L’essentiel est d’ouvrir, de ménager l’avenir, — que personne n’est en mesure de décréter. Le texte le plus simple, et même un peu obscur, comme le voulait Napoléon, s’y prêtera mieux que tout perfectionnisme et que les compromis les plus subtils.
7. Pourvu que le Projet, carrément, ouvre à l’Europe une chance de se fédérer demain, il convient de l’accepter, même incomplet.
[p. 6] Tous ceux qui ont distingué que le maximum, qui est la fédération de nos vingt pays, s’inscrit dans les données concrètes de notre Histoire, tous ceux-là voudront le minimum, qui est le Projet de Communauté des Six, comme le plus court moyen vers une telle fin.
Messieurs les ministres des Six, en proclamant hautement les motifs et les buts d’une union fédérale de l’Europe, en acceptant le Projet comme un pas vers ces buts, vous détruirez l’obstacle qu’il faut redouter le plus : le scepticisme et l’inertie des masses.
Au contraire, en refusant le Projet, ou pire en l’acceptant mais pour mieux l’étouffer, vous perdrez la dernière occasion de décider vous-mêmes du destin de nos pays, et de notre civilisation.
Il est clair que certains sacrifices doivent être consentis par les uns et les autres. Certains risques doivent être encourus. Les refuser, pourtant, serait tout perdre, à coup sûr et à bref délai.
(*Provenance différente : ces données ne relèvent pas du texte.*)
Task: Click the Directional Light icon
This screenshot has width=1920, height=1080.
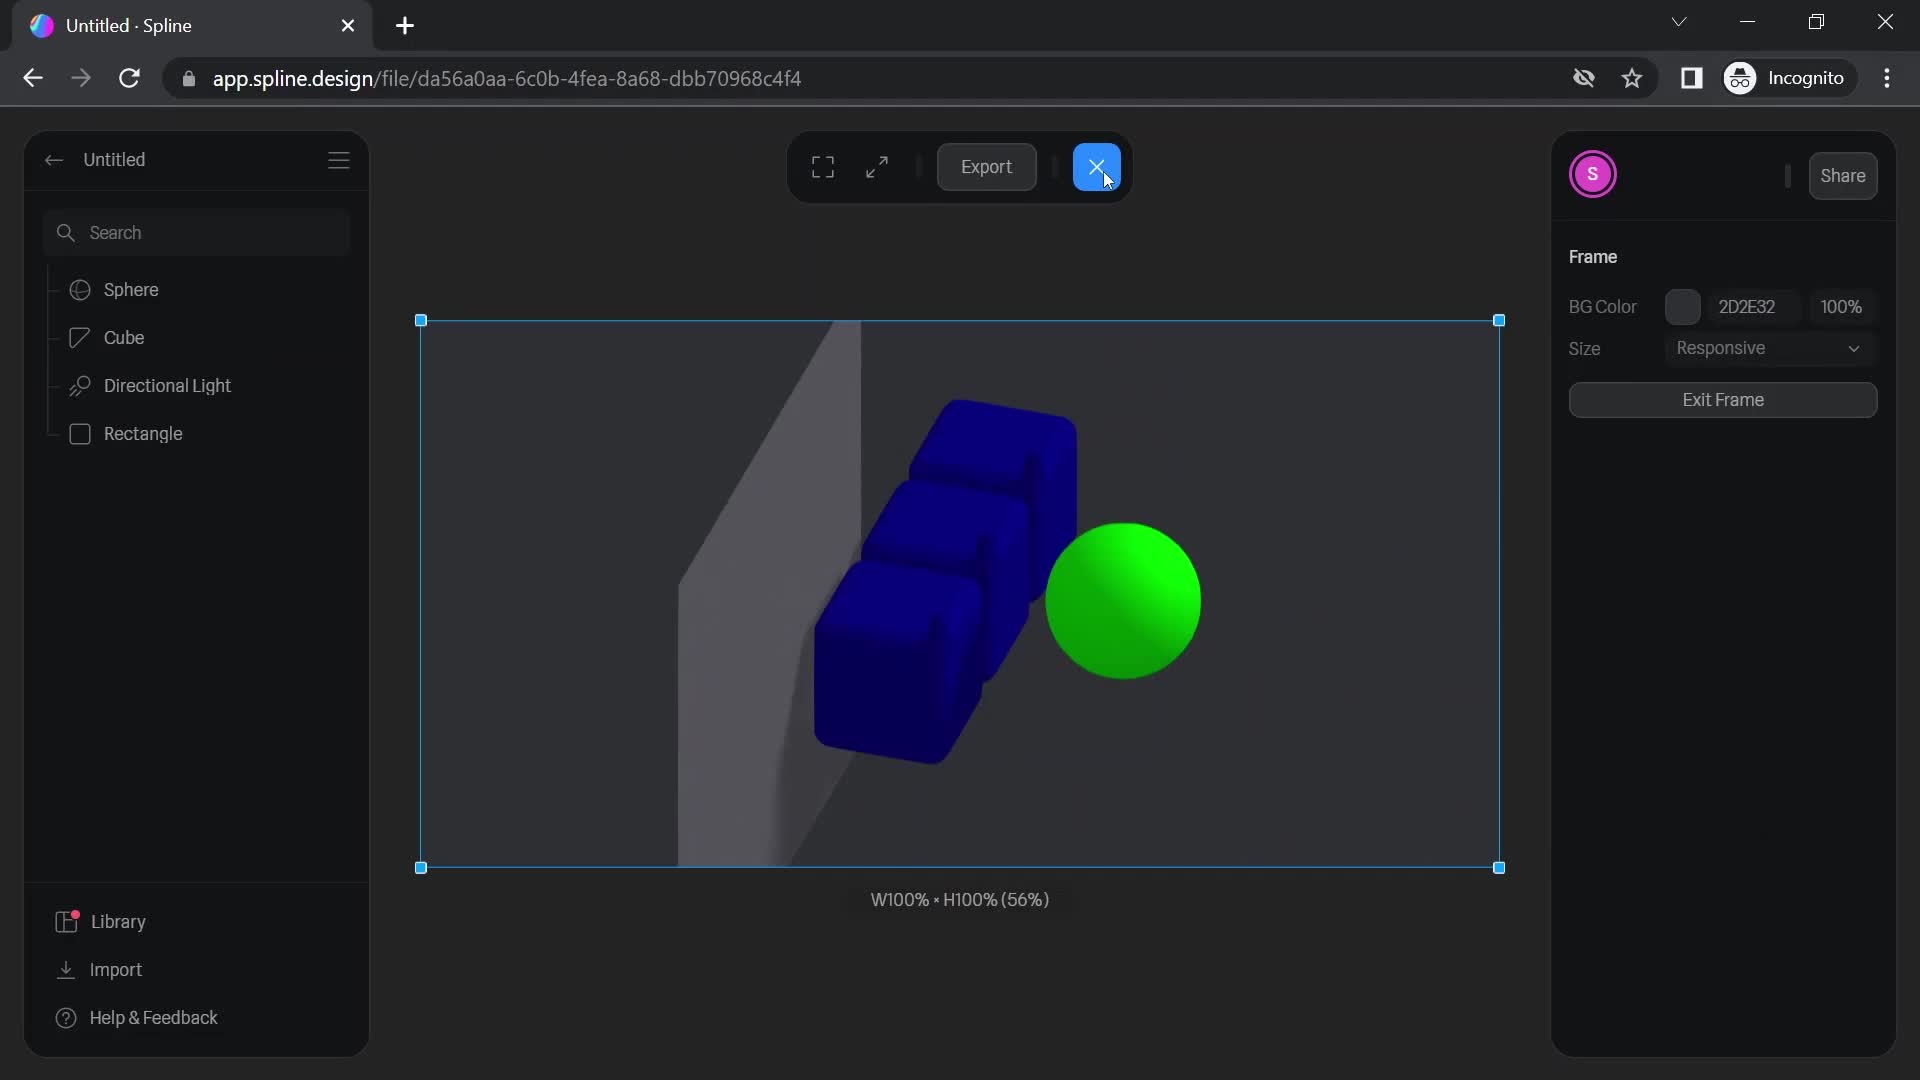Action: pos(78,385)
On compare volontiers notre Europe à Byzance. Cet empire qui sombra pour toujours il y a cinq siècles exactement, avait cessé de vivre son grand rôle historique dès l’an 1204, où l’armée des croisés pilla sa capitale et viola son sanctuaire. Chute immense, dont la cause directe fut le refus d’un sacrifice minime.
Les croisés, débarqués devant Constantinople, exigeaient un tribut avant de s’éloigner : 10 millions de francs-or, environ. L’empereur en versa la moitié, puis se mit à pleurer misère. Les riches ne l’aidèrent point, se disant tous ruinés, et refusant de faire le pool patriotique des faibles sommes qui devaient assurer leur salut. L’assaut fut décidé après des mois d’attente. Byzance fut mise à sac. Les produits du pillage s’élevèrent après trois jours à plus de 100 millions, sans compter le trésor inestimable des œuvres d’art et des objets sacrés, dilapidés ou « réquisitionnés ». Les richesses de Byzance, enfin « mises en commun », furent emportées par l’occupant.
Il dépend de vous, Messieurs, et de nous tous, d’écrire une autre Histoire pour une Europe nouvelle.